Of late there has been a bit of resurgence in the popularity of Sanskrit. There are more Nepalis in their late 20s and 30s who come around to explore the section. This wasn’t the case a decade ago. They may not form the majority, but the interest has grown and it is nice to see that. In a way, Sanskrit books always had a market. We need them to perform various rituals and pujas but now there is scope for the market to expand. These days we can get Sanskrit translation works in English, beginners guide books in English and Nepali. So, there is a lot of hope.
The Sanskrit Language: An Overview
By P.S. Filliozat
This book has the rare distinction of being both an introductory book and a new ground-breaking study. It is an introductory book because the reader gets an accurate overview of the language, and it is also a new ground breaking study because Filliozat’s approach harmonizes two different and complementary stands that often have been at war: The Western Historical and comparative approach and the indigenous Pandita tradition.
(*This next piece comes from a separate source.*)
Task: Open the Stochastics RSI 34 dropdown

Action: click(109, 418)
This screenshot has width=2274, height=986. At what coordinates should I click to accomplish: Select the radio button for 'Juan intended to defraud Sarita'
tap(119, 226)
The Stories of Krishna, edited
by Warwick Jessup and Elena Jessup
This has been classified as a Sanskrit course book for beginners. Schools and college have been known to use them for their classes as well. The Stories of Krishna is actually part of a series which includes seven another tales including those of Ram and Buddha as well. The course book is supported by appropriate illustrations as well so as to make them more appealing for young learners.
Theater of Memory: The Plays of Kalidasa
by Miller Barbara
This volume offers comprehensive analyses and new translation of Kalidasa’s three extant plays. Kalidasa, the classical Sanskrit writer, is still widely regarded as the greatest poet and dramatist in the Sanskrit language so it automatically makes this book an important read. Further, the translation works in this book have also garnered good reviews for being excitingly imaginative.
Some Aspects of Sanskrit Literature and Literary Criticism
by Natavar Joshi
The present work is a collection of 22 articles. Most of them were presented as papers at national and international seminars and conferences and appreciated by scholars as well as deemed important enough to be published in reputed research journals. The article collection explores topics from Sanskrit literature, Vedic poetry, linguistics to creative processes and culture in general.